All of the entries below need repeating exactly, apart from their images.

++++ Data provided

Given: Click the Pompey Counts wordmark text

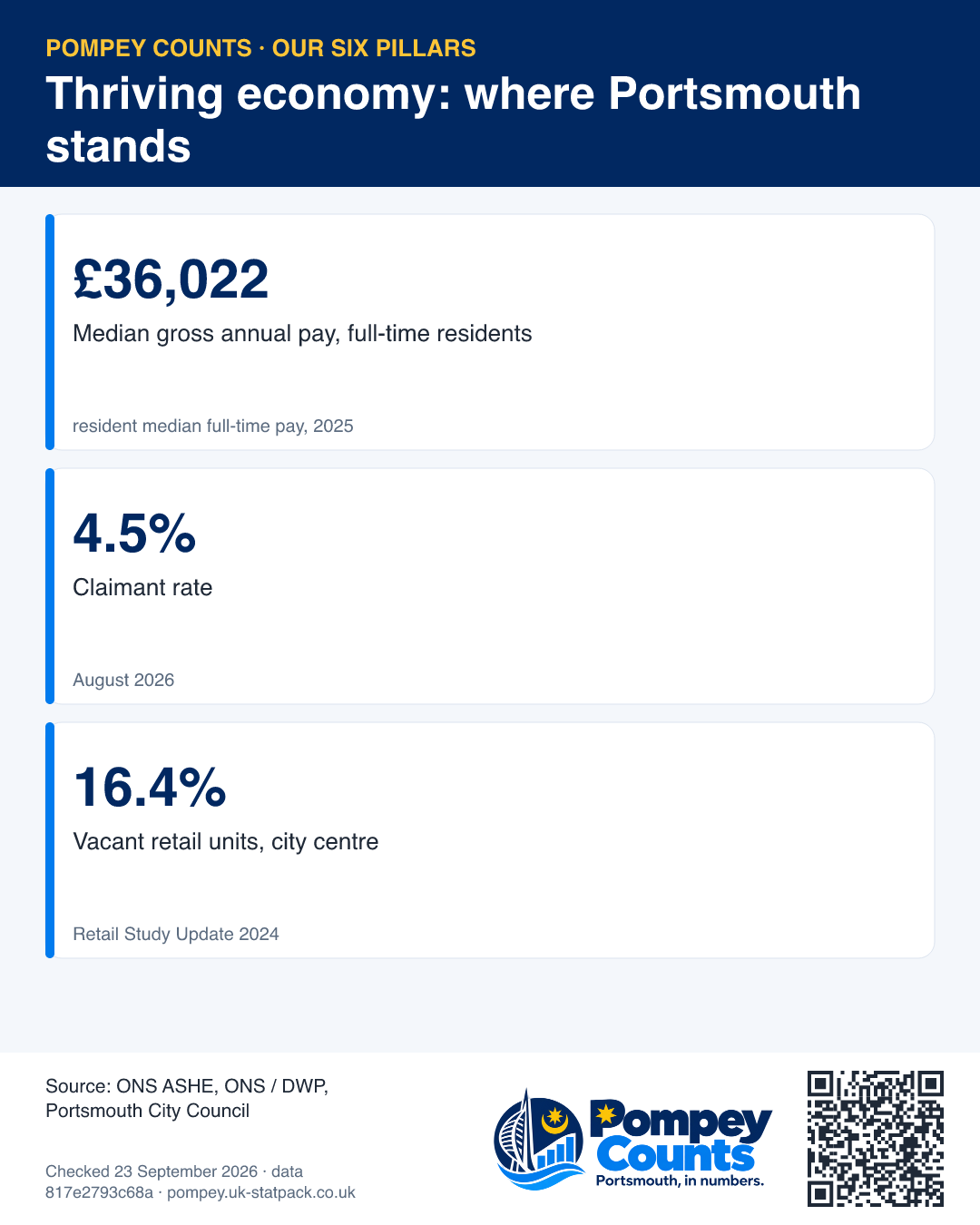Looking at the screenshot, I should [681, 1137].
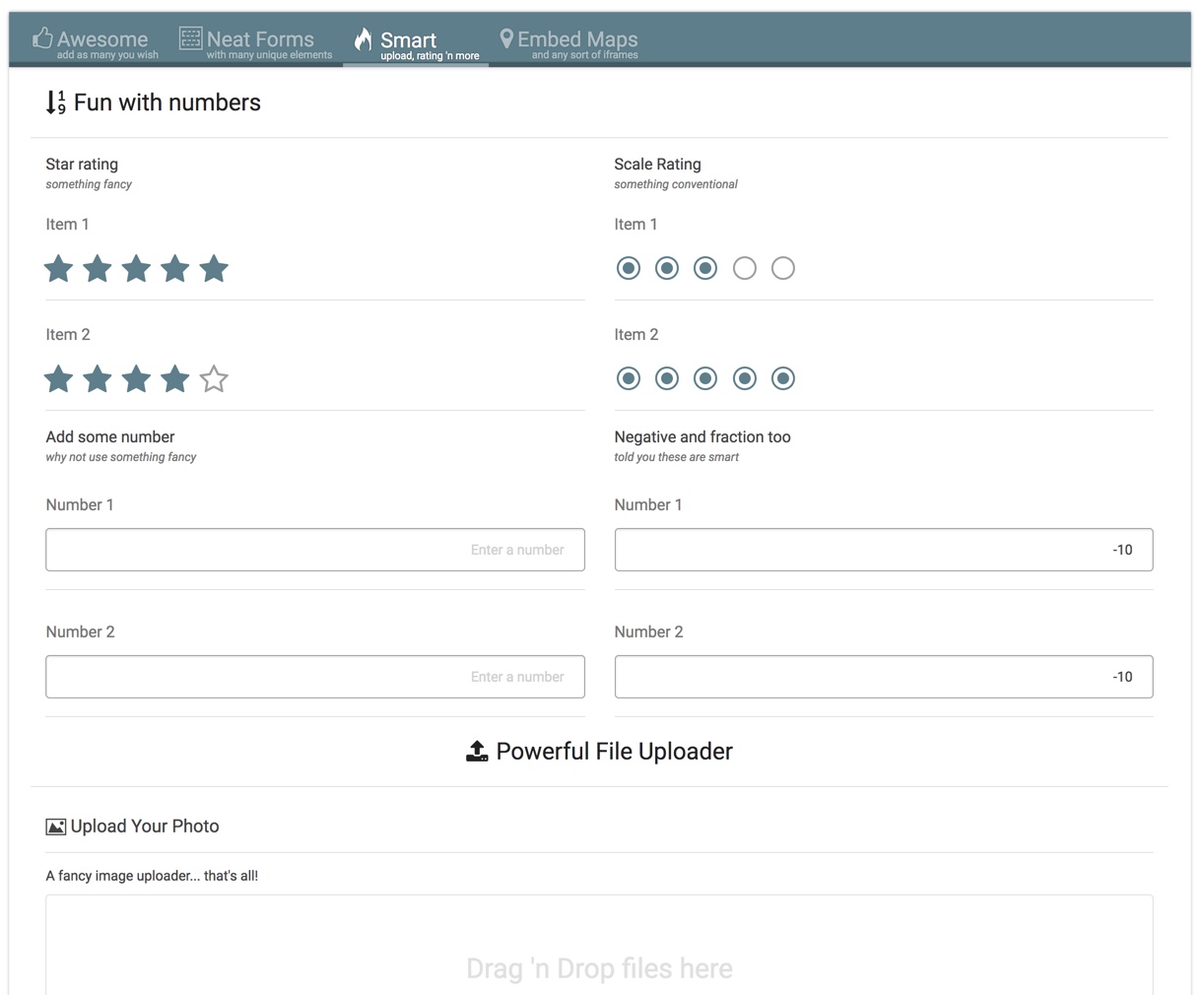Click the Drag 'n Drop files area
Image resolution: width=1204 pixels, height=995 pixels.
coord(599,956)
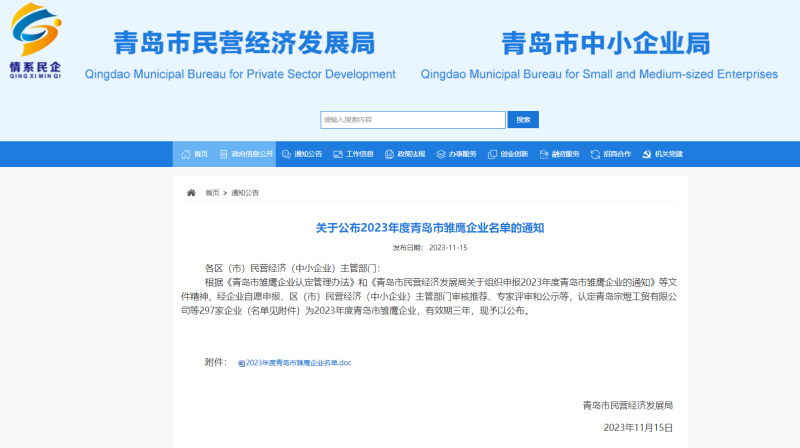Focus the search content input field
Viewport: 800px width, 448px height.
pyautogui.click(x=412, y=119)
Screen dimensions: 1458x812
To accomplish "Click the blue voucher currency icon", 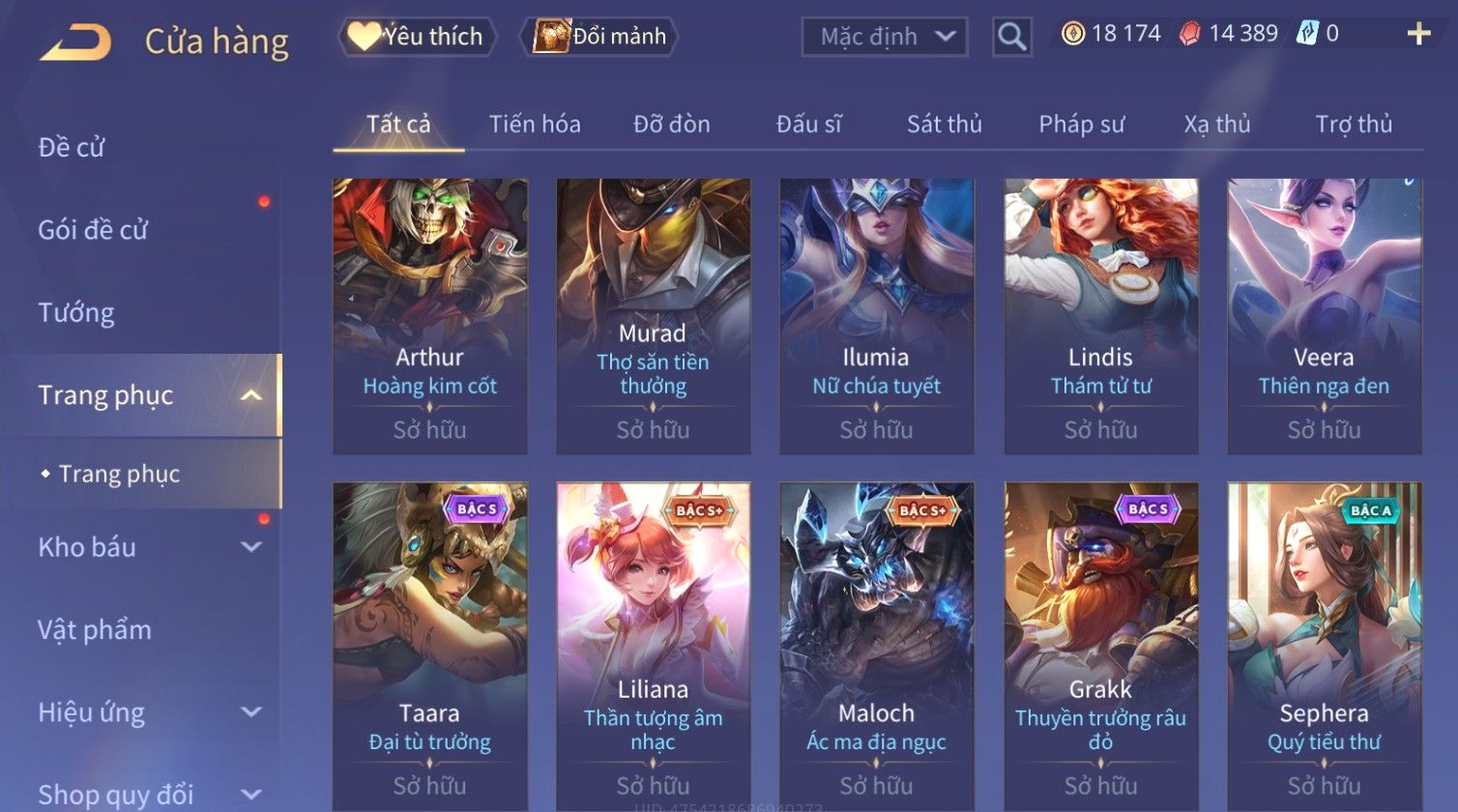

++++++++

* [Solution for this task]:
Given: Click the Pompey Counts wordmark text

Looking at the screenshot, I should [681, 1137].
Click the Drag 'n Drop files area
Image resolution: width=1204 pixels, height=995 pixels.
coord(599,956)
Focus the search content input field
Viewport: 800px width, 448px height.
pyautogui.click(x=412, y=119)
Screen dimensions: 1458x812
To accomplish "Click the blue voucher currency icon", 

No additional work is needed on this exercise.